== Exercise goal ==
What follows is a set of records. Retype them exactly, leaving out the pictures.

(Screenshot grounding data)
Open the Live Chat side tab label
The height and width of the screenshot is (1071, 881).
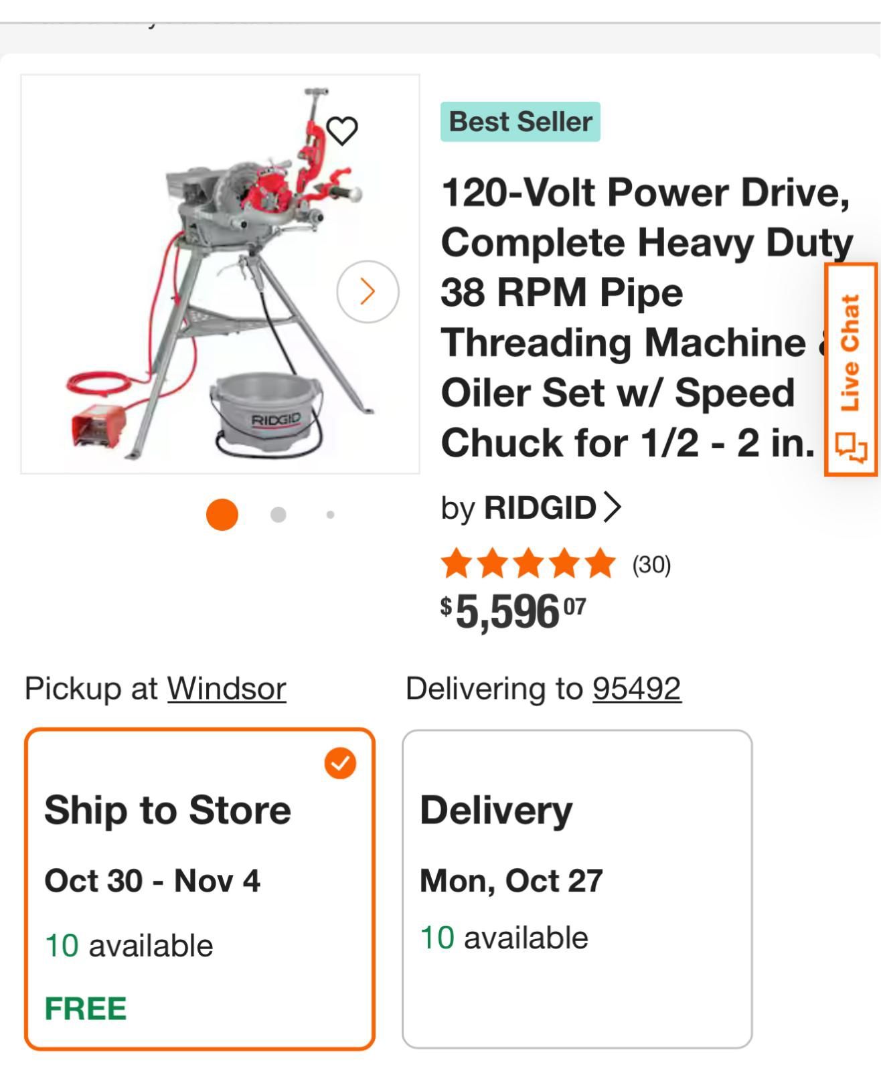click(x=850, y=353)
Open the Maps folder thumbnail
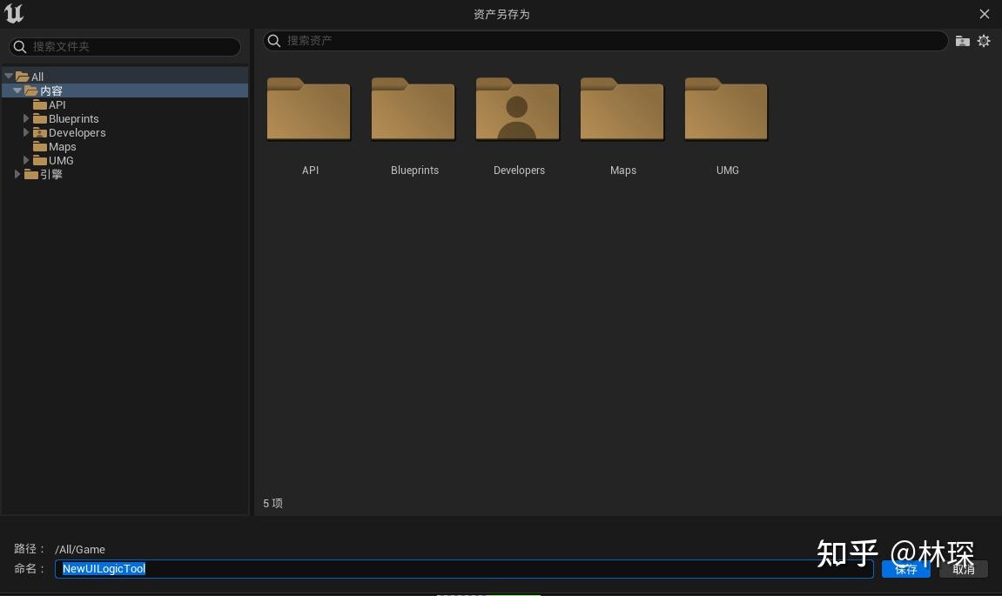This screenshot has width=1002, height=596. 622,110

== Solved problem ==
Open the Live Chat side tab label
The height and width of the screenshot is (1071, 881).
click(x=850, y=353)
Open the Maps folder thumbnail
This screenshot has width=1002, height=596. 622,110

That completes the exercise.